Work to be completed:
The word to look for is "computer". Report every line of the entries below that has it.

Extracted records:
────────────────
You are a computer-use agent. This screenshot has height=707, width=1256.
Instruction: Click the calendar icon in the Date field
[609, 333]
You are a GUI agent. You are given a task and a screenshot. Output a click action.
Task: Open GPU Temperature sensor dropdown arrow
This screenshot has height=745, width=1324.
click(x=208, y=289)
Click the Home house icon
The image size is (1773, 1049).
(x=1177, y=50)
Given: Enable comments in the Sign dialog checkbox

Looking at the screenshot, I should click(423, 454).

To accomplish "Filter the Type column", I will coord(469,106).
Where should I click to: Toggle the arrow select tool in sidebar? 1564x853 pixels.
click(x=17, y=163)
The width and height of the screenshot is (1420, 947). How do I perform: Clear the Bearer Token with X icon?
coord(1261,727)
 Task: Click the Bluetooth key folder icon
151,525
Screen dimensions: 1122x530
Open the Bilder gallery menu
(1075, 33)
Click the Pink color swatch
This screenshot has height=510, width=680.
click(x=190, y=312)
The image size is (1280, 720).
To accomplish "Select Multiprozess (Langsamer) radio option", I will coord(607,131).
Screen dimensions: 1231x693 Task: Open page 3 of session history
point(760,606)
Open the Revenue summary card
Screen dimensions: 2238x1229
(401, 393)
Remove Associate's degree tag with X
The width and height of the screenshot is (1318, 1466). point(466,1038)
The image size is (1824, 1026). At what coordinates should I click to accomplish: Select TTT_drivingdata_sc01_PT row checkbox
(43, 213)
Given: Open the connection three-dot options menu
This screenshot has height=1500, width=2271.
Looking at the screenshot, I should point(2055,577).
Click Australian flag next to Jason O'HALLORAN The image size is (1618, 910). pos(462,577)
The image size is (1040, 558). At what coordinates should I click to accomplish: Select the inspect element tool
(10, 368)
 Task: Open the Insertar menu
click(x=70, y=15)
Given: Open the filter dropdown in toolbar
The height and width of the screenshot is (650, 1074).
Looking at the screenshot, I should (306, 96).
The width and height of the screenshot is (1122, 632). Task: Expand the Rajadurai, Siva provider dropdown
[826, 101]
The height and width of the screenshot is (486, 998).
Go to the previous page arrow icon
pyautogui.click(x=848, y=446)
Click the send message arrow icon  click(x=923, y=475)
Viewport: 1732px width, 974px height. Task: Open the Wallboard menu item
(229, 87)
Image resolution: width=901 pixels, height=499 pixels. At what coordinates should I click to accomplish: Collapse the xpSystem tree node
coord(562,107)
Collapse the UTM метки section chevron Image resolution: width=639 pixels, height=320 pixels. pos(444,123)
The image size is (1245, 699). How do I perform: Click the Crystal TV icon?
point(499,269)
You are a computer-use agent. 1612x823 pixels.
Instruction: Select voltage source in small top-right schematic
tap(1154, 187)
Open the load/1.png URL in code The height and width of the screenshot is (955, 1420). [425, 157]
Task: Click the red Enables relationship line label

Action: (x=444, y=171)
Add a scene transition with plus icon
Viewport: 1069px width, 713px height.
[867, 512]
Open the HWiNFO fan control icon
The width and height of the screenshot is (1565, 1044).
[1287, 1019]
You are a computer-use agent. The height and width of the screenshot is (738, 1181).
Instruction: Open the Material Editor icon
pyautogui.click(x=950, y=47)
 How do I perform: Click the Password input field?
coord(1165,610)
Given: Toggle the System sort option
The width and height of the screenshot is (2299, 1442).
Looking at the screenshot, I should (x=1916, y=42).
────────────────
The completed task:
You are a computer-use agent. This screenshot has height=707, width=1256.
You are a computer-use agent. 1612x823 pixels.
You are a computer-use agent. The height and width of the screenshot is (738, 1181).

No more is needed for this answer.